Dr. Rosignol pointed out that there are some in our society that may say substance use is a choice.  But the evidence is clear that craving that occurs in the frontal cortex is not a choice.    

Dr. Rosignol went on to discuss neurological development.  The brain is particularly vulnerable during adolescence to developing an addiction.  Impulsivity and compulsivity are high because the frontal lobe is not fully developed.  Substances such a marijuana increase the potential for addiction as a result.  It becomes a sensation that is needed. 

Dr. Rosignol pointed out that cannabis has over 400 biological compounds with 100-200 brain active cannabinoids that activate the brain’s Endocannabinoid System. The Endocannabinoid System is essentially brain receptors that react to cannabis.  THC (Tetrahydrocannabinol) is the chemical responsible for most of marijuana’s psychological effects. 

SAMHSA indicates that “marijuana is the most commonly used illegal substance in the U.S. and its use is growing”. Marijuana is the most used illegal drug in America 43.5 million people have used.  Marijuana and THC are illegal at the federal level, however many states including Vermont, Maine and Massachusetts have legalized its use. 

Dr. Rosignol pointed out that the perception of risk of marijuana has become lower over the years.  She indicated there’s several reasons for this including commercialization  and medicalization. Marijuana use is going up across the United States.  The result is many young people do not consider marijuana use a risky behavior.

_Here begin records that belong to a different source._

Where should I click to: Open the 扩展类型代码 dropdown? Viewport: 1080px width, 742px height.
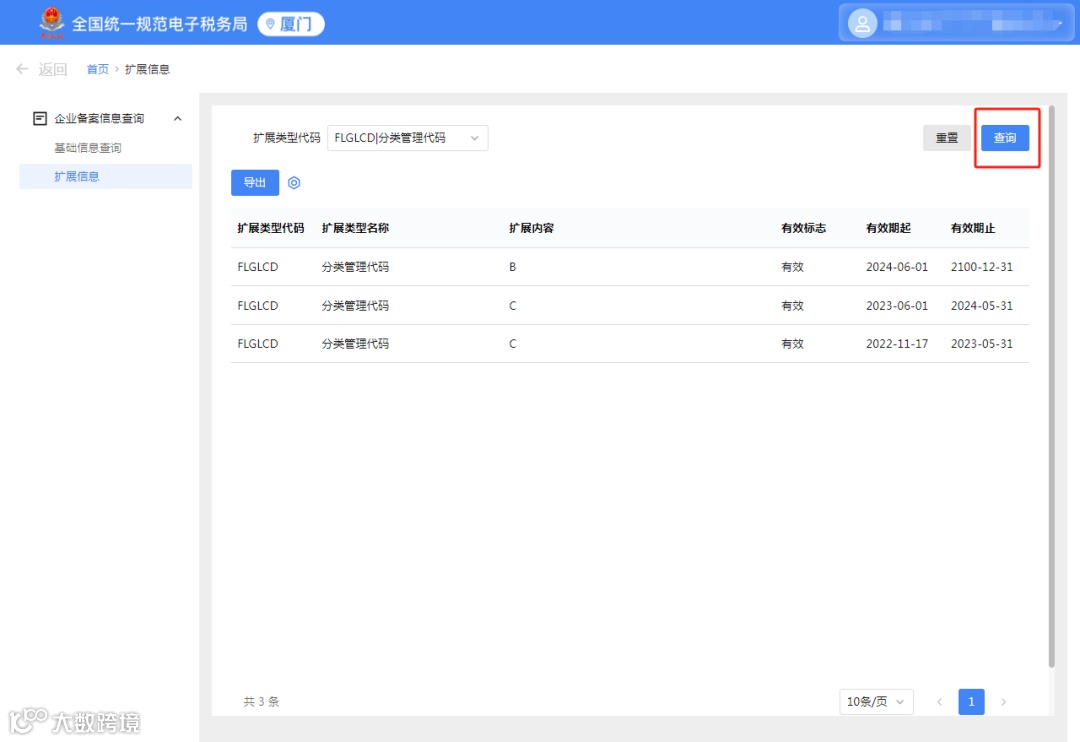(407, 138)
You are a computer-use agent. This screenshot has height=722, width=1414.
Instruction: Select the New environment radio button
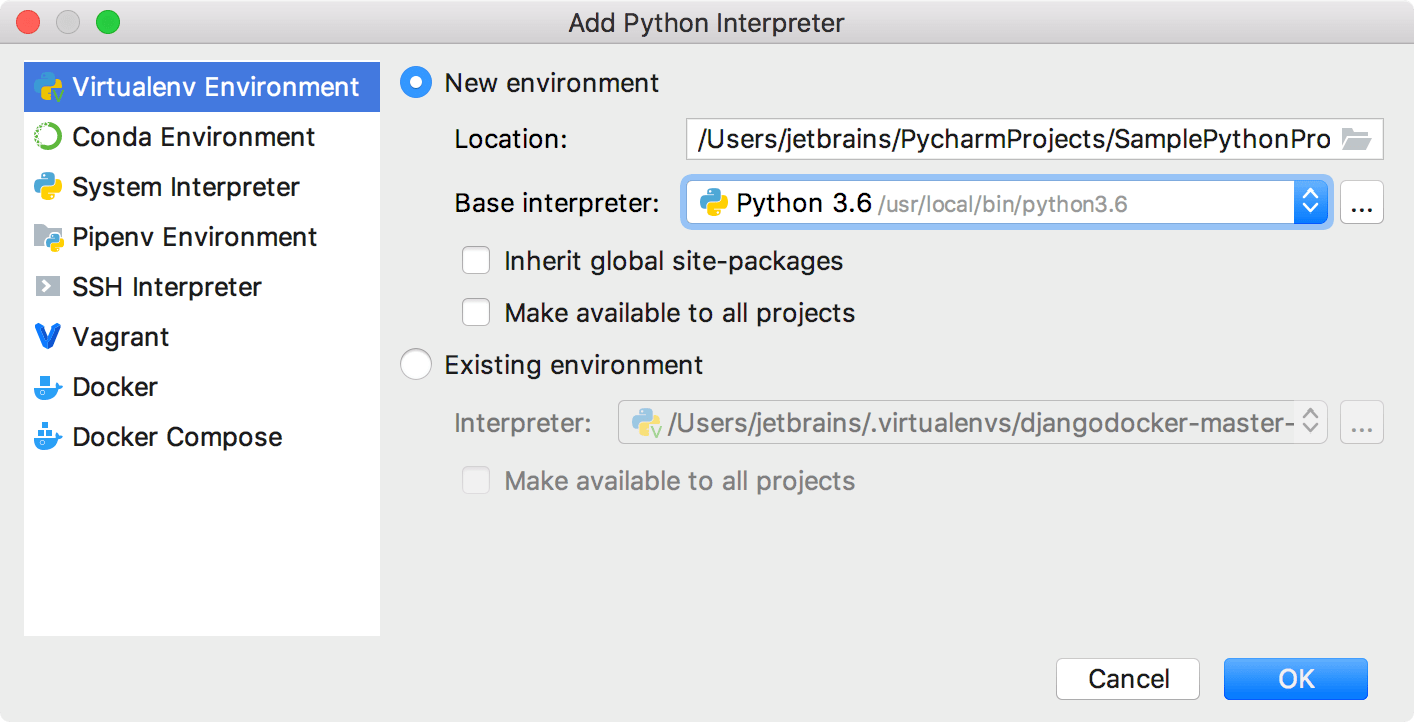[x=416, y=83]
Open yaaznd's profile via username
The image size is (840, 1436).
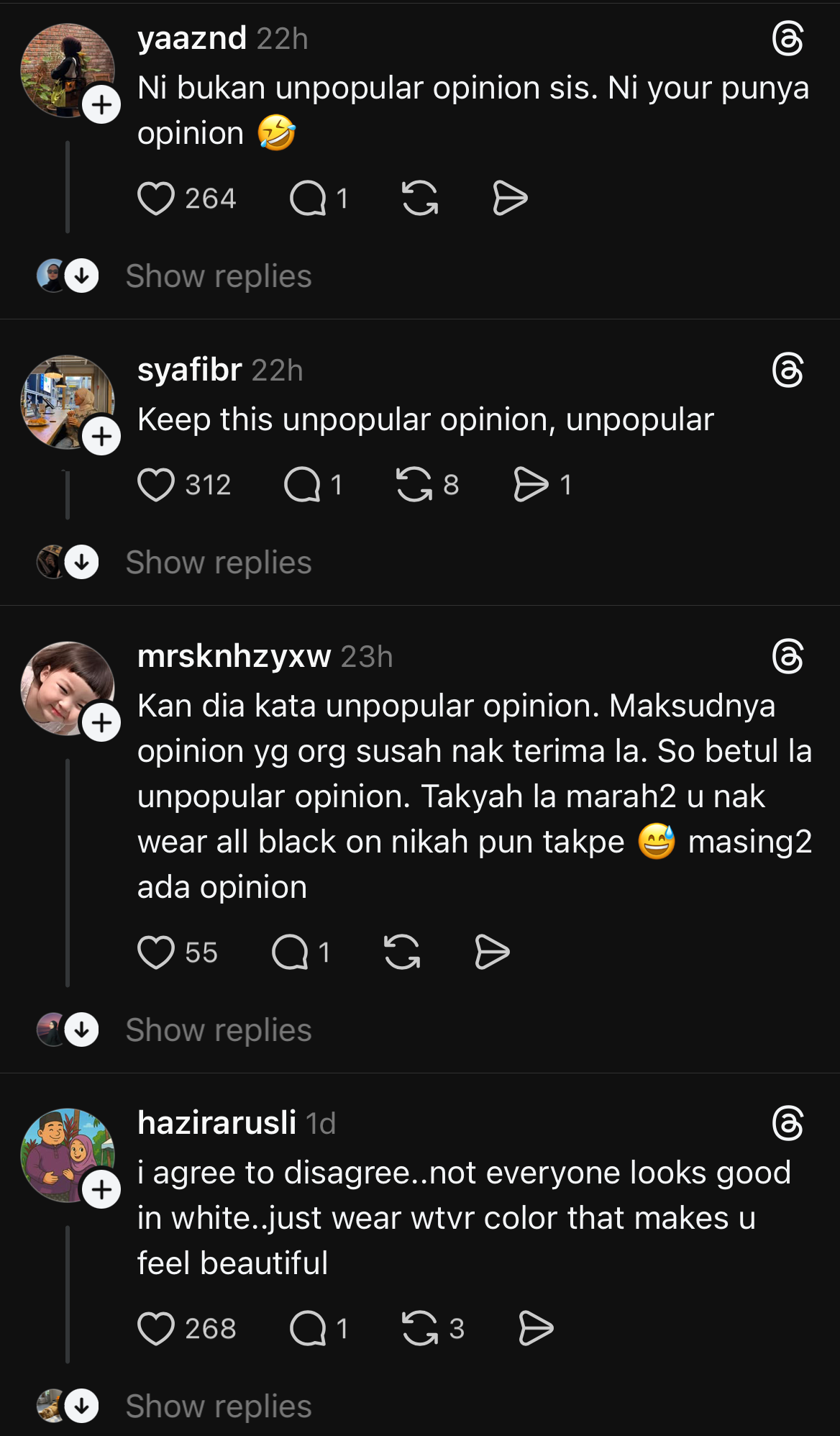coord(192,38)
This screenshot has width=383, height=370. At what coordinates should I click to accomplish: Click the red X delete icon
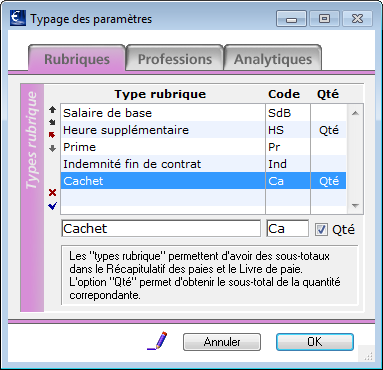point(52,192)
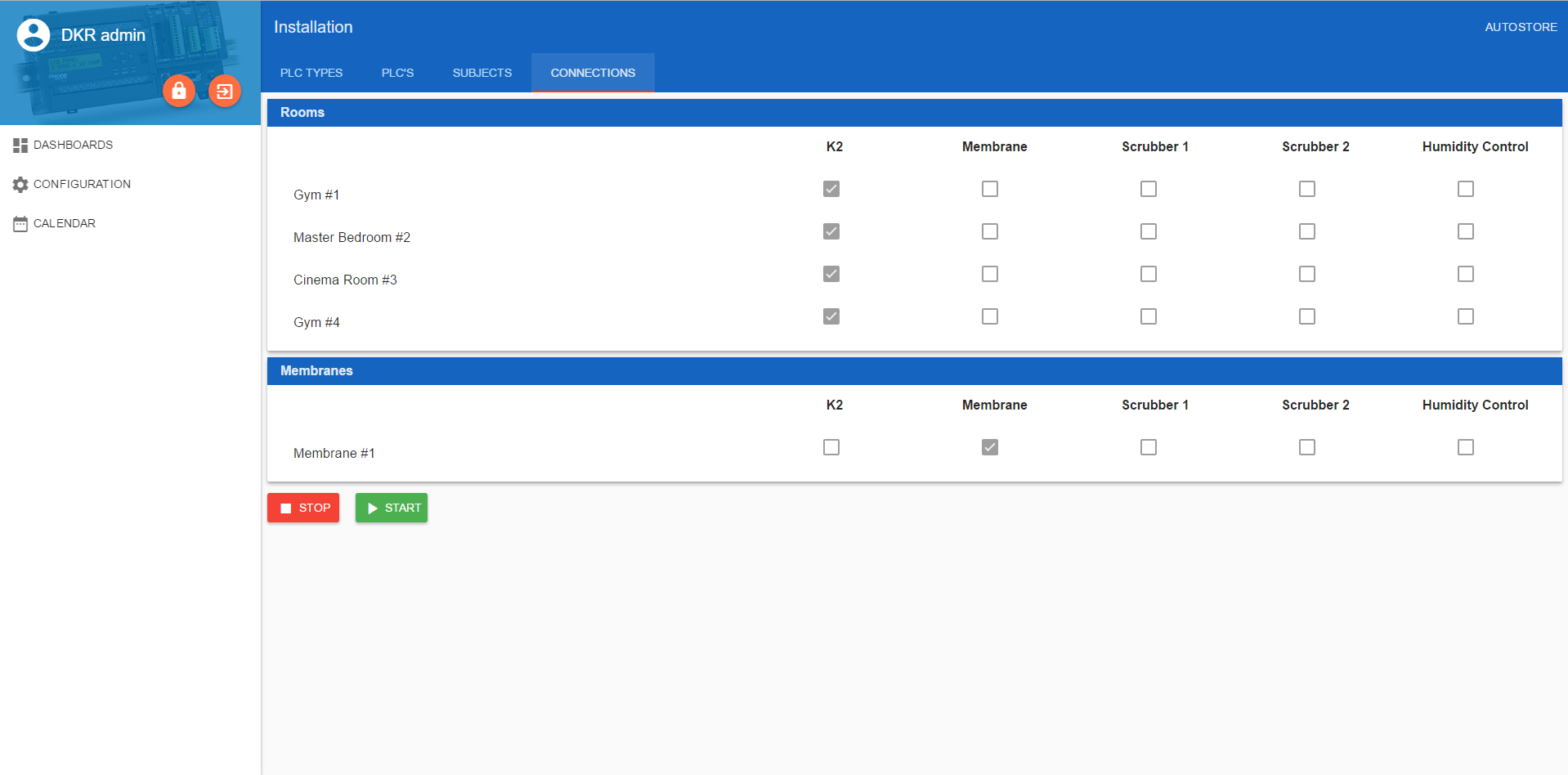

Dr. Rosignol went on to discuss addiction and diagnosis of Cannabis Use Disorder.   Pointing out that not everyone that uses a substance is going to become addicted.  However, she said it’s worth noting that they ‘are seeing an uptick in marijuana use disorder cases’.  

Dr. Rosignol said that the DSM 5 (Diagnostic and Statistical Manual of Mental Disorders) is particularly important to her as a provider that works with patients including adolescents with Cannabis Use Disorder.  The DSM 5 offers providers a tool to use in order  diagnose substance use disorders.  Dr. Rosignol often finds that youth with a Marijuana Use DIsorder commonly meet the following criteria from the DSM 5:  

  • Inability to manage commitments
  • Continuing using even when it’s causing problems in relationships
  • Giving up important activities because of use

Dr. Rosignol shared some statistics regarding Cannabis Use Disorder. Cannabis Use Disorder impacts 9% of those that use it as adults.  If cannabis use is started in adolescence that number goes up to 18%.  If an adolescent is a daily user of cannabis their propensity to have a marijuana use disorder goes up to 25-50%.  Physical dependence/withdrawal for those with Cannabis Use DIsorder manifests as  irritability, insomnia, vivid dreams, craving, anxiety increase, dysphoria.  

Some of the effects of cannabis use include relaxation and euphoria.  However, heart rate elevation, balance and coordination issues, amotivation syndrome, lower socio economic status in the future, lower IQ for those that started using before the age of 18,  hunger, sleepiness, disorientation, and paranoia are all associated with cannabis use.  

Dr. Rosignol pointed out that one of the best tools we have at our disposal to comat Cannabis Use Disorders is prevention and intervention.  Protective factors for adolescents play an important role in their substance use.   If a young person is involved in academics, sports or music and has a trusted adult in their life it can increase their propensity to be less impacted by Cannabis Use Disorder.  “Protective factors” she said “improve the executive functioning of the frontal lobe”.  Additionally, tools such as S2BI (Screen to Brief Intervention) are useful tool providers can use to diagnose severity of substance use disorders.  

Dr. Rosignol pointed out that it is important to remember that if someone “has an addiction it’s the addiction that is the problem not the substance”.  Cannabis Use Disorder is the most common diagnosis for youth.  The good news is counseling and mutual help for adolescents works well for young people

Addiction is a chronic illness of brain recicurity.  Marijuana exposure in youth and adolescents has known risks.  Screening and intervention can be key in reducing risks of substance use.  Referral for treatment works!